### What this exercise asks
1. Rewrite the article on the Permian Basin land dispute, starting at "The Permian Basin" and ending at "the containers underground.", with "spent nuclear fuel" changed to "used nuclear fuel".
2. Carry on the article on the Permian Basin land dispute after its final sentence.

------ Text

Photo Credit: iStock

A battle over some of the most valuable land in the U.S. has two companies — which represent energy industries with differing viewpoints on sustainability and clean energy — at odds.

The Permian Basin in southeastern New Mexico and western Texas is the epicenter of a clash between oil producer Fasken Oil and Ranch and Florida-based energy-tech company Holtec International. 

According to the Wall Street Journal, the region is the busiest oil field in the nation, producing more oil than Iraq and Libya combined. Fasken "has amassed more than 160,000 acres of land" in the Permian and produces 40,000 barrels of oil daily. 

However, the land can hold around 170,000 metric tons (about 187,000 tons) of spent nuclear fuel — about twice as much as the current capacity in the U.S., according to the news outlet. That feature makes it an attractive destination for Holtec, which wants to transport thousands of canisters of radioactive refuse from around the country to Lea County and temporarily store the containers underground.

The proposed site would become the world's largest such facility and help expedite the growth of nuclear power in the States. Per the Wall Street Journal, Ed Mayer, program director at Holtec, claimed it wouldn't "affect oil-and-gas operations and under no situation would we affect them."

------------
------ Source information

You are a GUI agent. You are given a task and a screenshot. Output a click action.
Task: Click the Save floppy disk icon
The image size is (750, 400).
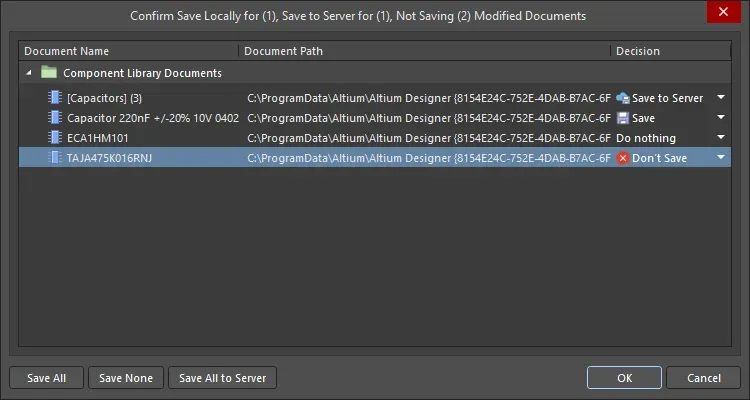coord(623,118)
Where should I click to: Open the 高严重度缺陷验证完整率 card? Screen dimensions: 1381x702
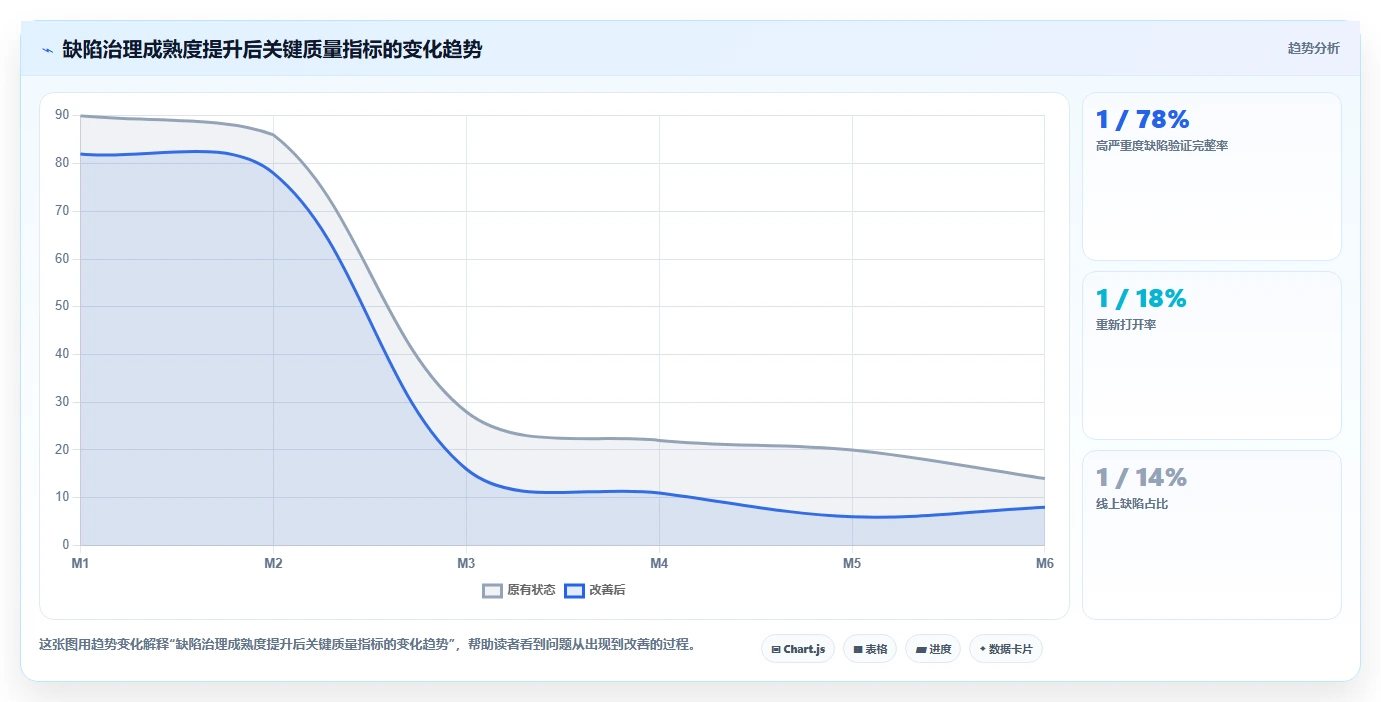1211,177

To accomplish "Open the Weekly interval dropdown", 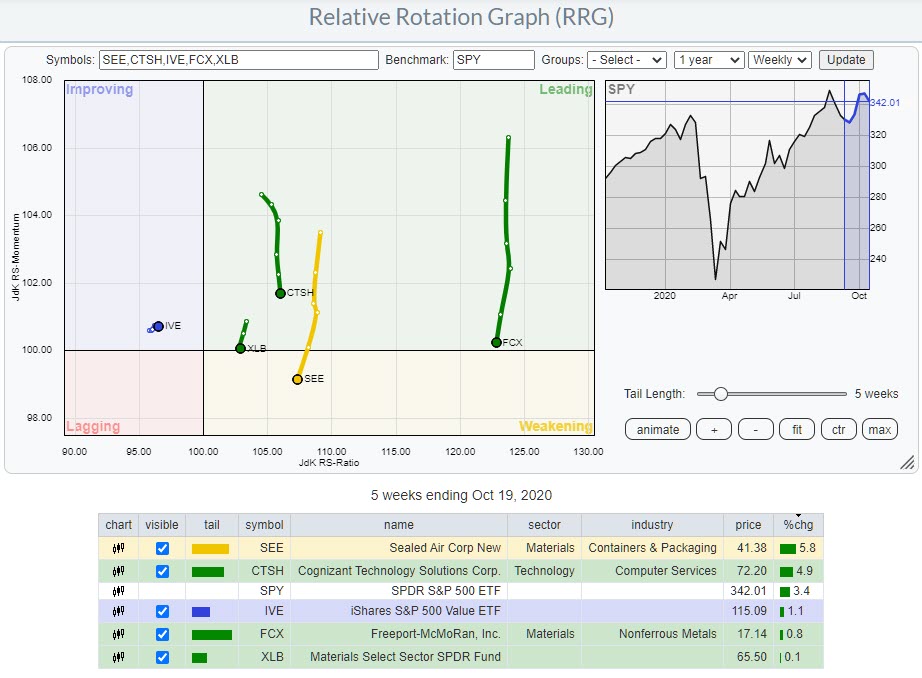I will (779, 60).
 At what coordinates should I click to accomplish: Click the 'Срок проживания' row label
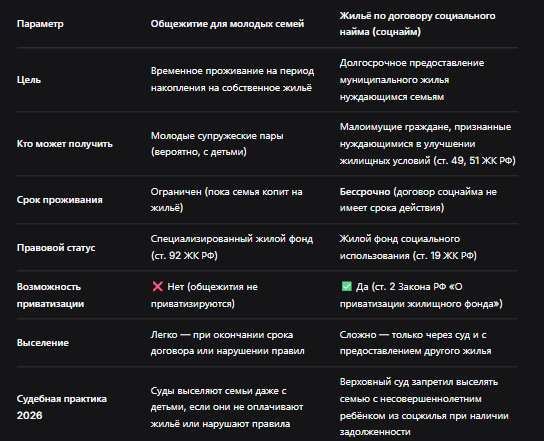click(60, 200)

------------

### Numbered answers
1.
The Permian Basin in southeastern New Mexico and western Texas is the epicenter of a clash between oil producer Fasken Oil and Ranch and Florida-based energy-tech company Holtec International. 

According to the Wall Street Journal, the region is the busiest oil field in the nation, producing more oil than Iraq and Libya combined. Fasken "has amassed more than 160,000 acres of land" in the Permian and produces 40,000 barrels of oil daily. 

However, the land can hold around 170,000 metric tons (about 187,000 tons) of used nuclear fuel — about twice as much as the current capacity in the U.S., according to the news outlet. That feature makes it an attractive destination for Holtec, which wants to transport thousands of canisters of radioactive refuse from around the country to Lea County and temporarily store the containers underground.

2.
The Journal also reported that a spokesman for the company said a nuclear waste storage site "takes into account all aspects in the surrounding areas related to environmental concerns and that it had received a license after an extensive regulated process."

Experts stated that the project would allow the U.S. to consolidate nuclear waste at one or two sites. That would make it easier to monitor while saving the government billions of dollars by reducing the number of utilities it is paying to house the hazardous material, the Journal indicated.

Nonetheless, Fasken general manager Tommy Taylor opposes the plan for reasons such as potential nuclear incidents, radioactive contaminants, terrorist attacks, and the derailment of trains shuttling the waste. 

"I'm not antinuclear," he told the Journal. "We just don't feel like siting all the nuclear waste in the middle of our biggest oil and gas resource is a good idea." 

As such, Fasken is waging a legal war to block the federal approval of the proposal. It has lobbied GOP Senate leader Mitch McConnell and Texas Attorney General Ken Paxton and recruited the support of ranchers who are worried about radioactive contamination. 

Additionally, oil and gas giants ExxonMobil and EOG Resources have expressed concerns over a Holtec site interfering with their operations.  

Though the Permian already houses two operations that oversee some types of nuclear refuse and the country's only commercial uranium-enrichment facility, New Mexico essentially outlawed the storage of high-level radioactive waste last year, while Texan legislators have opposed similar facilities, the Journal reported. 

The Holtec project is not without supporters, who cite the need to prepare for a future that is less reliant on dirty energy sources and, therefore, won't provide that type of employment opportunity.

The company stated the project will invest around $3 billion into the local economy and generate 400 jobs. 

"We think nuclear energy and managing nuclear products is the way of the future," said Jack Volpato, chairman of the Carlsbad Nuclear Task Force, per the Journal.